Déballez tout. Êtes-vous impur ? Le procès n’a pas de fin pour les nouveaux responsables. Le consentement par écrit. Tout sur contrat. Oui, je le veux ? Alors nous ne voulons plus rien.
On a compris et accepté la vacuité de toute chose (vous n’avez pas votre masque – 135 €) et dépassé le nihilisme par une sorte de joie franche. Riant même de l’homogénéité nécessaire à toute logique de production. Les aristocrates sont aussi morts que les classes les plus basses. Les riches choisissent, les pauvres, non. Les maisons sont squattées. Les chevaux, mutilés.
On nie le mal par la pureté d’un amour silencieux. Aimer malgré tout et attendre l’ordre nouveau
Il est peut-être temps d’échanger la culpabilité avec la responsabilité. Le péché sert. Il commence avec ma responsabilité. « À tout péché, miséricorde ». Pour cela, il faut que je le reconnaisse. Oui, j’ai vraiment péché. Sartre a tort, nous ne sommes pas responsables de tout. Nous n’avons pas à vivre de cette paralysie de l’empoisonnement. Dieu est le seul à pouvoir pardonner. C’est lui qui, par sa mort, a libéré la liberté. Le Christ est venu tout racheter. En mettant à distance le réel. La vraie vie est ailleurs. Le salut a été inventé par l’incarnation. Mais la mort de Dieu a fait mourir notre conscience et notre volonté. On nie le mal par la pureté d’un amour silencieux. Aimer malgré tout et attendre l’ordre nouveau.
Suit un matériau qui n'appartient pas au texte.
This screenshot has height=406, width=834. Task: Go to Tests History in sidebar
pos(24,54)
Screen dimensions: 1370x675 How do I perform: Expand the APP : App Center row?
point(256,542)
La faute n’est plus défaillance à la loi, mais à l’amour ou seulement à la confiance.
« Le temps n’a pas de signification morale », écrivait Jankélévitch. Le devenir brut est un mode d’être. Comme l’indifférence. Au bout du compte, on est toujours en défaut. Alors, on aimerait à nouveau tirer le Christ par la manche ou le masque lavable.